Le 16 février 2023, Monsieur [D] a contesté la date de consolidation devant la commission médicale de recours amiable de la caisse. Lors de sa séance du 28 novembre 2023, la commission a rejeté son recours et a confirmé que l’état de l’assuré devait être considéré comme consolidé au 17 février 2023. En parallèle, l’assuré a également contesté l’attribution du taux d’incapacité permanente de 5 % par un recours en date du 3 mars 2023. La commission médicale de recours amiable a également rejeté sa contestation, confirmant le taux d’incapacité permanente de 5 %.

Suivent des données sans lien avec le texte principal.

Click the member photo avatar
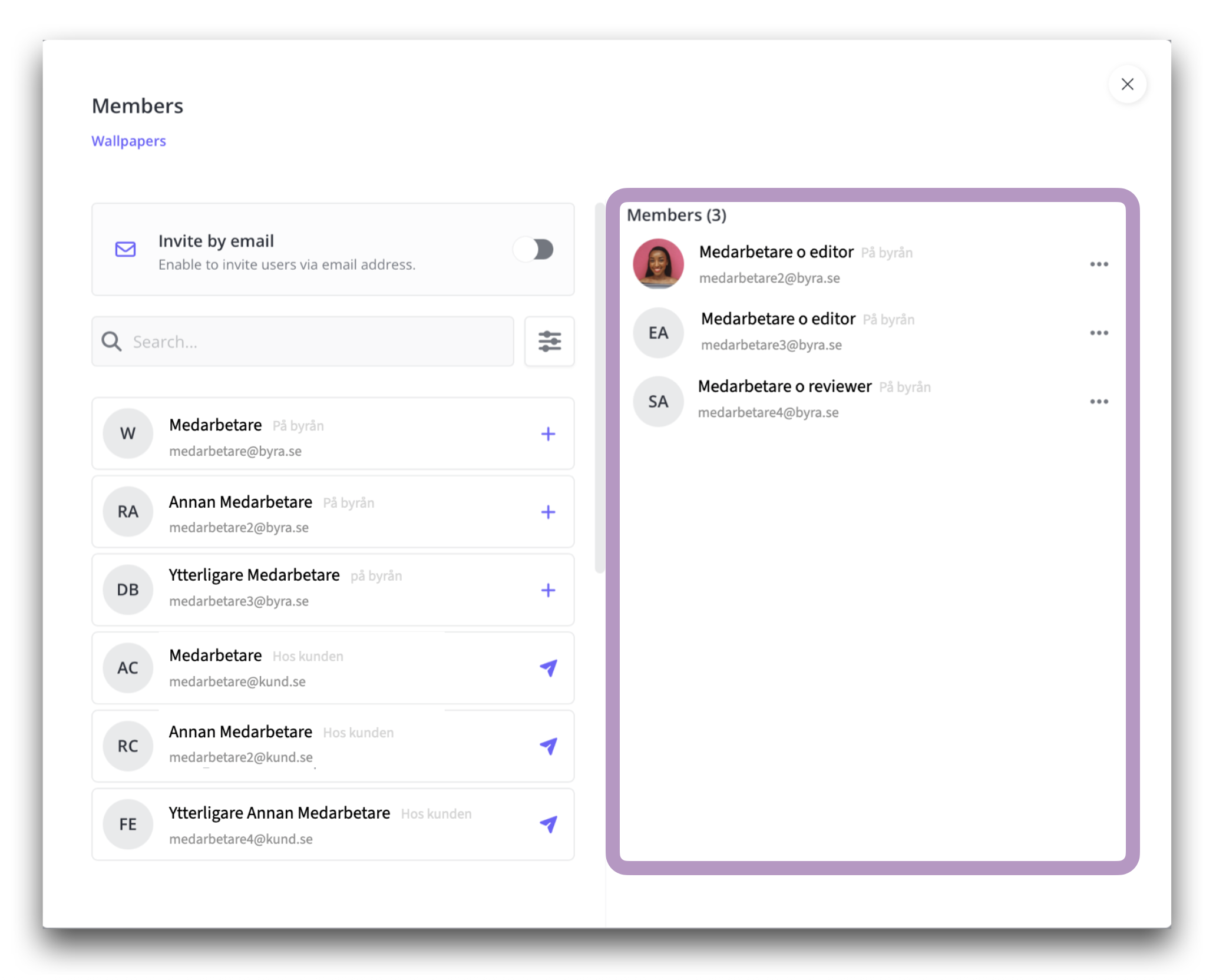1216x980 pixels. pyautogui.click(x=658, y=263)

Par requête adressée le 19 février 2024 au greffe de la juridiction par courrier recommandé avec accusé de réception, Monsieur [D] a saisi le pôle social du tribunal judiciaire de Bourg-en-Bresse pour contester ces deux décisions.
Les parties ont été régulièrement convoquées à l’audience du 1er décembre 2025.
A cette occasion, Monsieur [D] demande au tribunal d’ordonner une expertise médicale avec pour mission de fixer la date de sa consolidation et de déterminer son taux d’incapacité permanente partielle. Il sollicite en outre la condamnation de la CPAM de l’Ain à lui payer la somme de 2 000 euros au titre de l’article 700 du code de procédure civile, les dépens étant laissés à la charge de l’état.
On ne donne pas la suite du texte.